Беатрис шикнула на него.
– Хочешь сказать – Ромео, – поправил Эрхард и продолжил: – И вот я настолько поглощен своими мыслями, что даже не замечаю фигуру, которая проходит мимо меня по улице, оставляя за собой шлейф медового аромата. Она входит в дом напротив. И только когда хлопнула дверь квартиры, ссора резко прекратилась и Петра заплетающимся от вина языком говорит: «Луиса, милая», – я понимаю: та самая дочка только что прошла мимо.
– А потом? Потом что? – нетерпеливо спросила Беатрис.
– Ничего, – ответил Рауль. – Вот почему все так прекрасно. Это же Эрхард. Ничего не происходит, черт побери! Ни-че-го!
– Что? – удивилась Беатрис. – Ты не поднялся к ним?
– Мне не суждено ее увидеть.
– Что?! – взволнованно вскричала Беатрис. – Глупости! Ну признайся, ты ведь сам себе не веришь!
– Я умею распознавать знаки.
– Но с чего ты взял, что тебе был знак?
– Я вижу. Вижу шаблон.
– Здоровье Луисы. – Рауль поднял бокал.
– Ты сам себе не веришь, – повторила Беатрис, выпивая.
В глубине души Эрхард надеялся, что Луиса – слегка состаренная версия Беатрис с губами как у Кирстен – женщины, с которой он трахался в подсобке бара в Хорсенсе, в Дании, несколько десятилетий назад, – а задница как у одной из тех девиц, что играют в пляжный волейбол.
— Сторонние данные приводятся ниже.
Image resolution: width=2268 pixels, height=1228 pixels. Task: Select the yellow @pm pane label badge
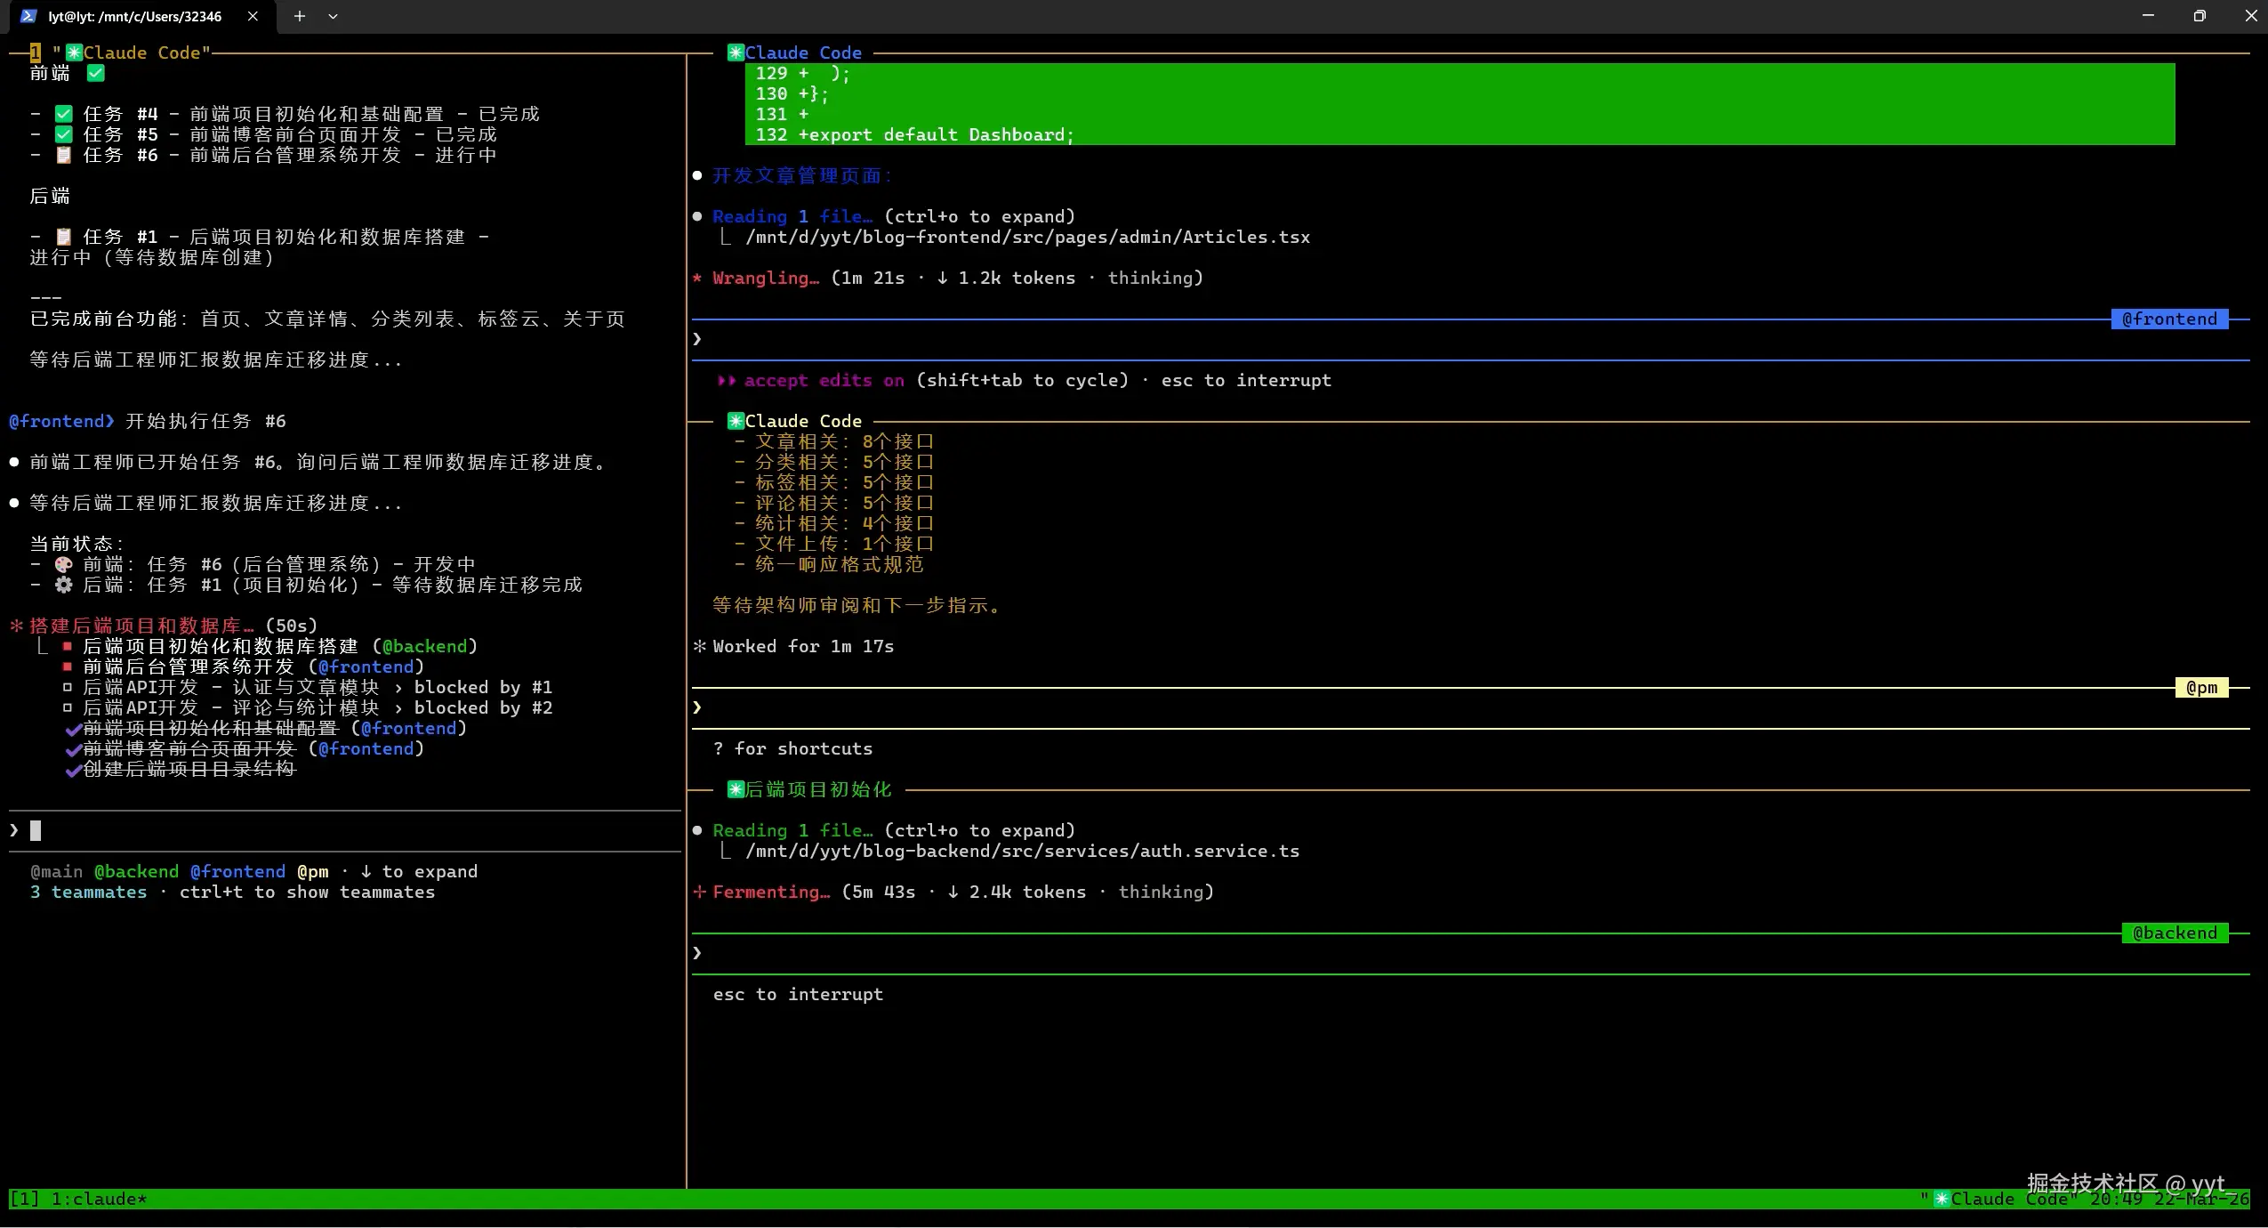tap(2201, 687)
Такую девицу он недавно подвозил в «Спорт Фуэрте». Но, по правде говоря, она, скорее всего, довольно заурядная и милая девушка в платье в цветочек, с белой кожей и острыми, как у матери, английскими грудками.
– Салют! – Эрхард, шумно хлюпая, высосал остатки рома с сахаром со дна бокала и выковырнул листья мяты, застрявшие между зубами.
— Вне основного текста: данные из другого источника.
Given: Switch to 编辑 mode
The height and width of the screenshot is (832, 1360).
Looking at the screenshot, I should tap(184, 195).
– Скоро это превратится в одержимость, – заявила Беатрис. – Через десять лет ты не сможешь думать ни о ком другом и начнешь безостановочно говорить о ней. Вот погоди, и увидишь. Будешь как те рыбаки, которые наконец-то дорвались.
– Не настолько она прекрасна, – возразил Рауль.
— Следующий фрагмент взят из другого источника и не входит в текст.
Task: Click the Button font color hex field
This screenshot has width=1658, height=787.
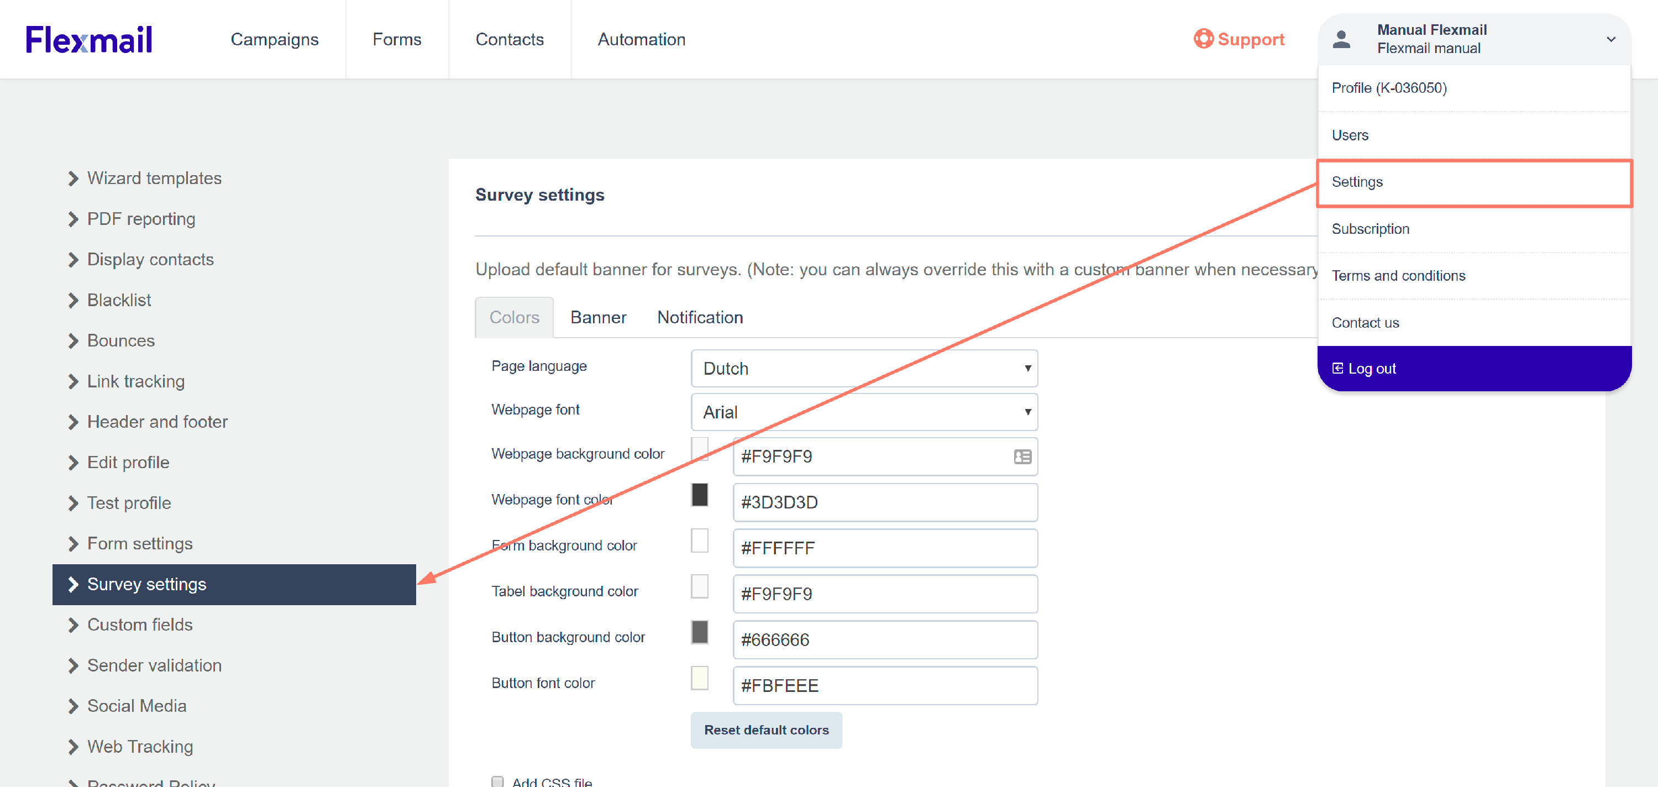Action: tap(884, 685)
Беатрис ткнула его локтем в бок.
– Как-то живу без подружки, наверное, проживу и еще немного.
– Семнадцать лет. – Рауль покачал головой. – Все потому, что ты живешь в пещере.
– Все не так просто, как у тебя получается.
– Ну да, ну да. А если ты будешь посылать домой всего половину того, что ты зарабатываешь… или четверть? Тогда у тебя будут деньги на что-нибудь еще.
Об этом Эрхард говорить не хотел.
– Бывший муж в раю, – обратился Рауль к Беатрис. – Все свое состояние он отсылает ей в Данию.
– Очень мило с твоей стороны, – усмехнулась Беатрис.
– Спасение стоит дорого. Разве не так ты сам когда-то меня учил? Мудрые слова, старина! – Рауль засмеялся. – А по-моему, здесь у тебя не слишком бурная общественная жизнь. Тебе нужно вылезать, встречаться с людьми.
– Если мне суждено с кем-то встретиться, так и произойдет.
– Только прошу тебя, не надо нести чушь насчет кармы и прочего. Если тебе надоело прозвище Отшельник, почаще вылезай из своего черепашьего панциря.
– Может, это его доспехи? – предположила Беатрис.
– Да какая разница? Знакомься с новыми людьми, знакомься с женщинами.
– Эй, я тоже хочу знакомиться с новыми людьми. Почему мы никогда не знакомимся с новыми людьми?
– Знакомимся. На яхте и так далее.
– Да, со стариками, владельцами «старых денег». Я имею в виду – с интересными людьми, как в Барселоне.
Рауль считал, что Беатрис говорит так нарочно, потому что она злится. Ей не на что жаловаться, сказал он, задрав на ней платье. Эрхард сидел тихо и смотрел вперед. Его взгляд бродил по крышам, которые как будто вибрировали, сползая вниз; антенны словно пробовали воду. Чтобы прогнать ненужные мысли, он закрыл глаза. Когда он снова открыл их, на террасе, кроме него, никого не было. Никто не сидел на стульях; со стола было убрано. Его укрыли легким одеялом, рядом горела свеча. Небо тяжелое, темное, безжизненное. Из-за огней города не видно звезд.